Screenshot grounding data:

○ ○ ○ ○

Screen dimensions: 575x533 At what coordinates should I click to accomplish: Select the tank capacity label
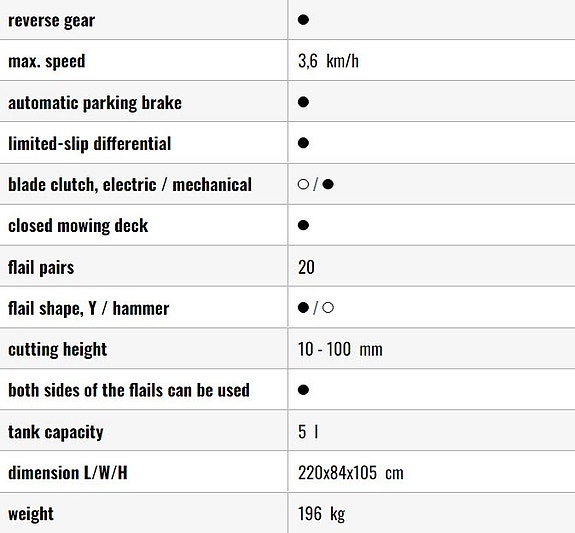[56, 432]
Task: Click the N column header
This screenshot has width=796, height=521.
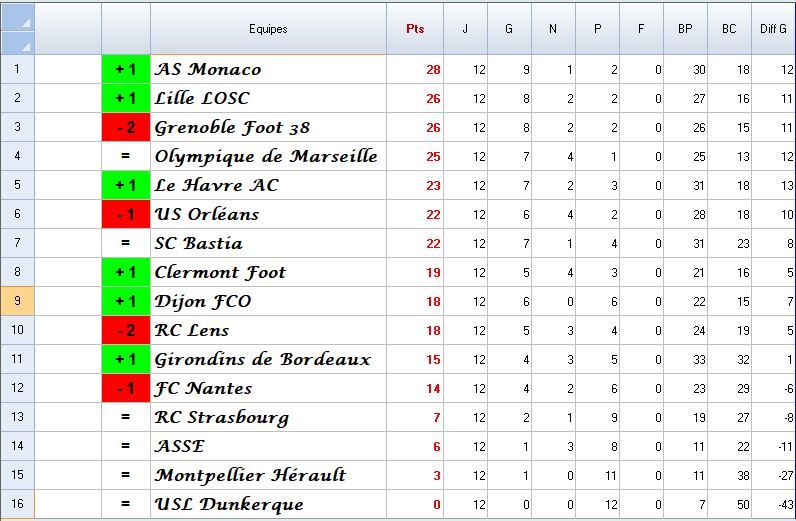Action: pos(553,29)
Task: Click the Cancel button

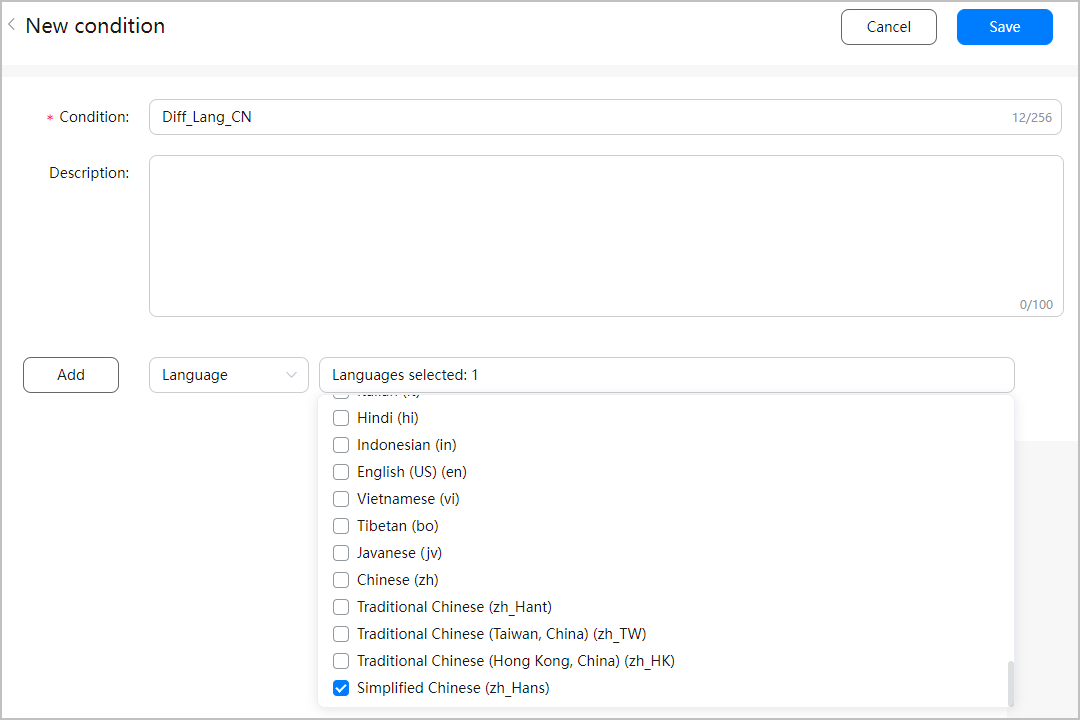Action: coord(888,27)
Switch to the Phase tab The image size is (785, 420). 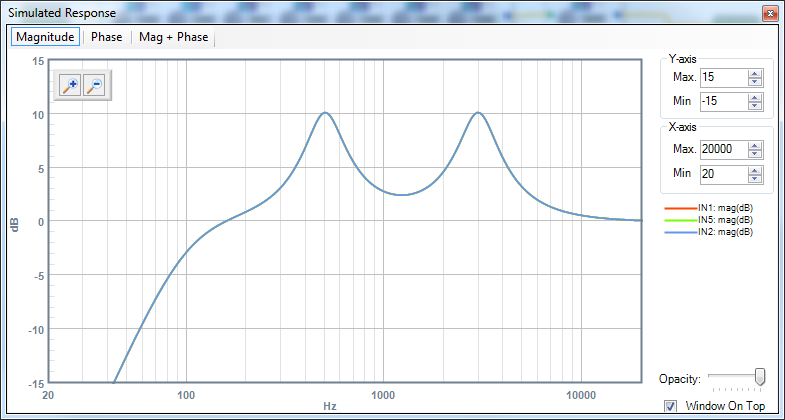point(107,37)
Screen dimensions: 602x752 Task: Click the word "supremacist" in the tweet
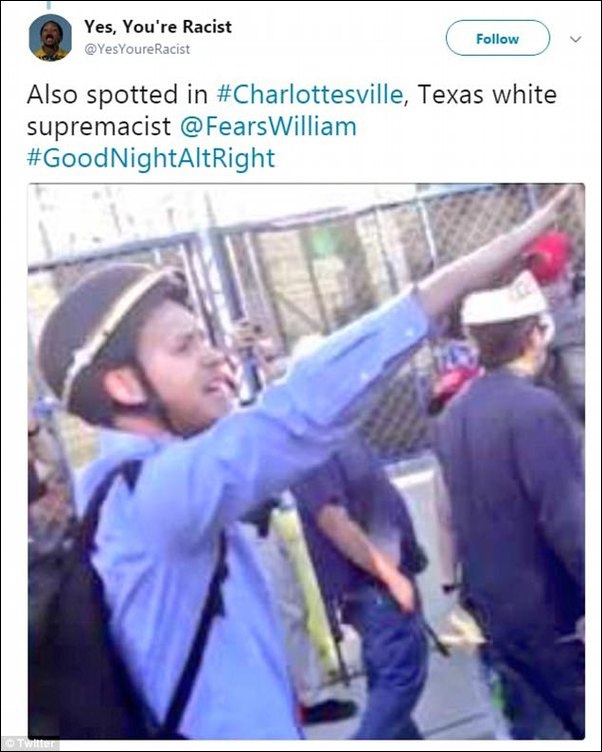pyautogui.click(x=99, y=127)
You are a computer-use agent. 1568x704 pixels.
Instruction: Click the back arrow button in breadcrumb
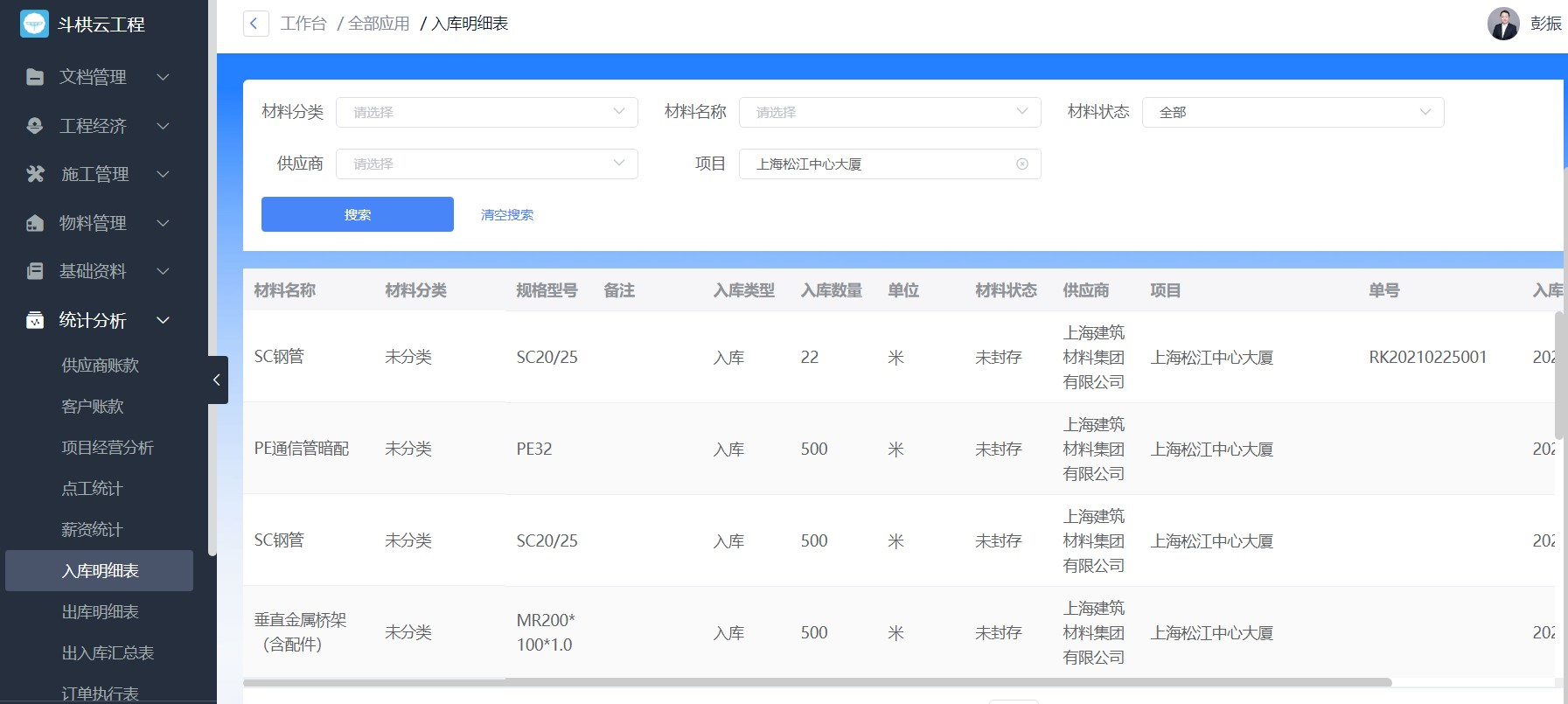click(x=254, y=24)
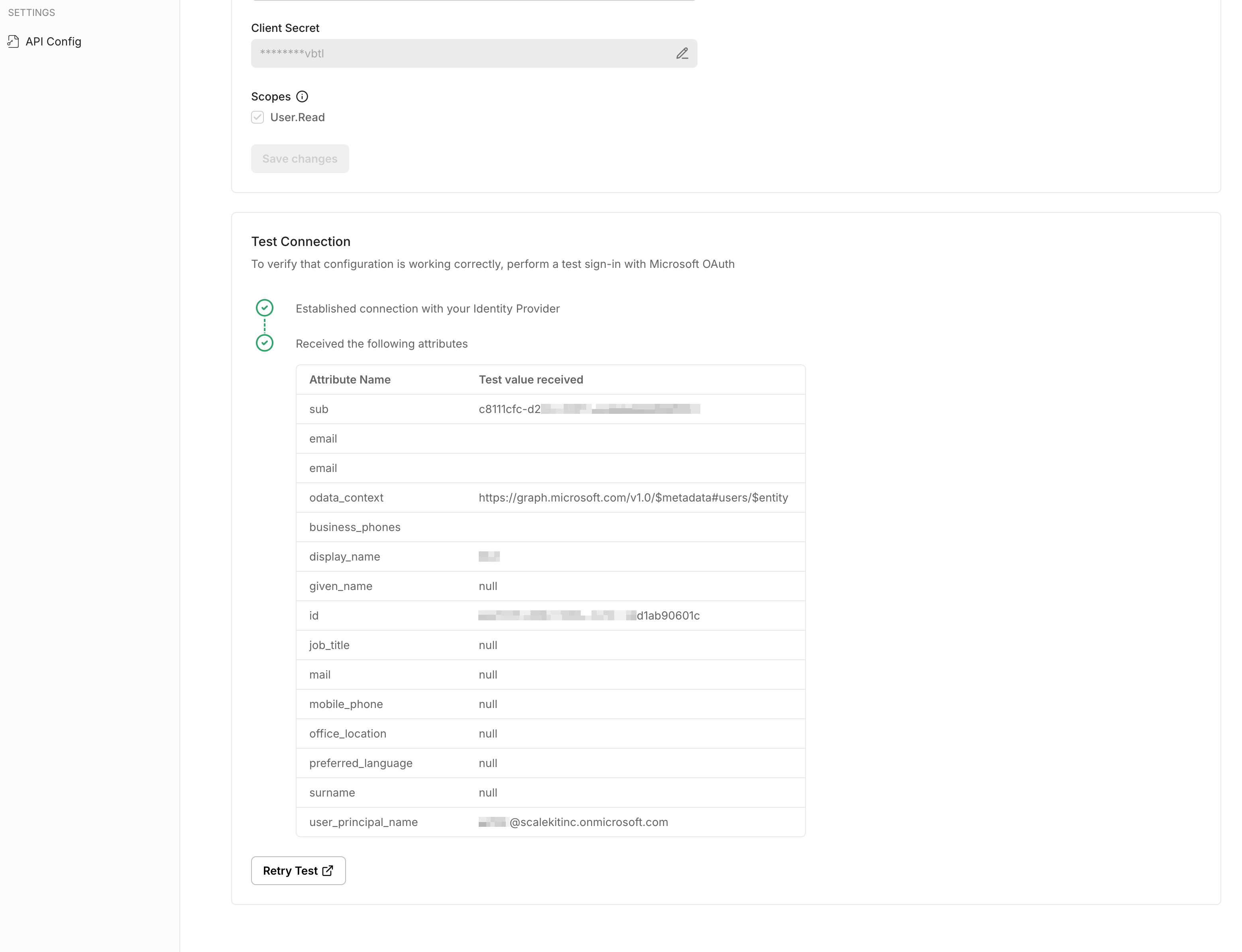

○ ○ ○ ○

_ABOUT THIS EXERCISE_. Within the entries above, the lines from the one with "Instruction: Click the" through the final line are to be printed exactly, with the pictures removed.

_WRITTEN RESPONSE_.
Instruction: Click the back arrow button in breadcrumb
click(x=254, y=24)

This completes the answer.